=== Begin Enclosure ===
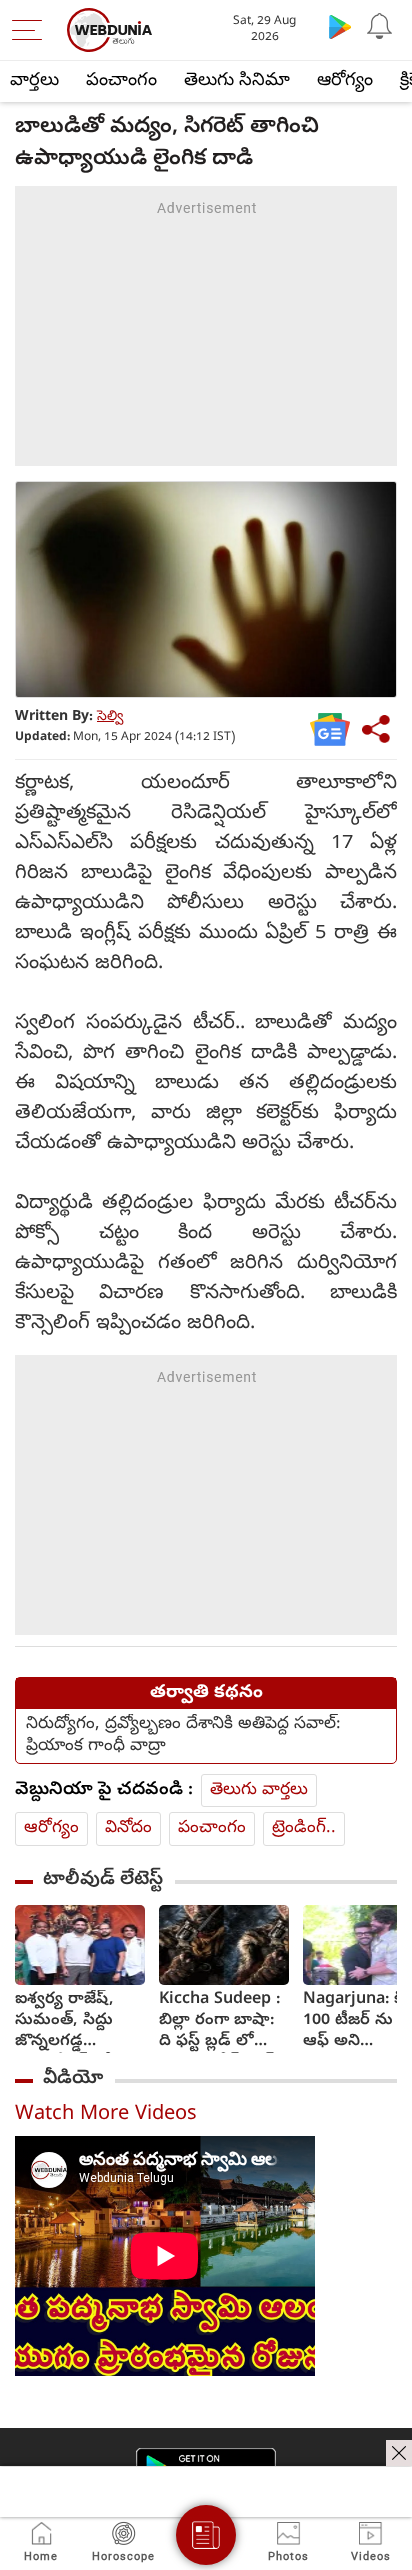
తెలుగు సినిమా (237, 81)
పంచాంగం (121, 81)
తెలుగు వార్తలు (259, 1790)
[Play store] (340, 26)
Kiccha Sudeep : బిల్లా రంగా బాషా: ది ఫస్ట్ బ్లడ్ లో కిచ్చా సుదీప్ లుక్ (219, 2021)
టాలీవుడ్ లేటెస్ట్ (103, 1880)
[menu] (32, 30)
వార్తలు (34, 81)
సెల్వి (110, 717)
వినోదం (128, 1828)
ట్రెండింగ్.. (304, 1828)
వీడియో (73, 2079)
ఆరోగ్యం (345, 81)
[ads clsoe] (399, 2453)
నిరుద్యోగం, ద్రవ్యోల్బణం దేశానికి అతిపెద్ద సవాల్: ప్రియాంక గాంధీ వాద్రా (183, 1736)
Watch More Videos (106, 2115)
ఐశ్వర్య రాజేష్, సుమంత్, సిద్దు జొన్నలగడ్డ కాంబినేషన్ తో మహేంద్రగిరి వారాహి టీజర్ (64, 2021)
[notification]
=== End Enclosure ===
Extract every line from the one containing "తెలుగు వార్తలు (259, 1790)" through the last line of the data, inclusive, exactly as written.

- Exercise answer:
తెలుగు వార్తలు (259, 1790)
[Play store] (340, 26)
Kiccha Sudeep : బిల్లా రంగా బాషా: ది ఫస్ట్ బ్లడ్ లో కిచ్చా సుదీప్ లుక్ (219, 2021)
టాలీవుడ్ లేటెస్ట్ (103, 1880)
[menu] (32, 30)
వార్తలు (34, 81)
సెల్వి (110, 717)
వినోదం (128, 1828)
ట్రెండింగ్.. (304, 1828)
వీడియో (73, 2079)
ఆరోగ్యం (345, 81)
[ads clsoe] (399, 2453)
నిరుద్యోగం, ద్రవ్యోల్బణం దేశానికి అతిపెద్ద సవాల్: ప్రియాంక గాంధీ వాద్రా (183, 1736)
Watch More Videos (106, 2115)
ఐశ్వర్య రాజేష్, సుమంత్, సిద్దు జొన్నలగడ్డ కాంబినేషన్ తో మహేంద్రగిరి వారాహి టీజర్ (64, 2021)
[notification]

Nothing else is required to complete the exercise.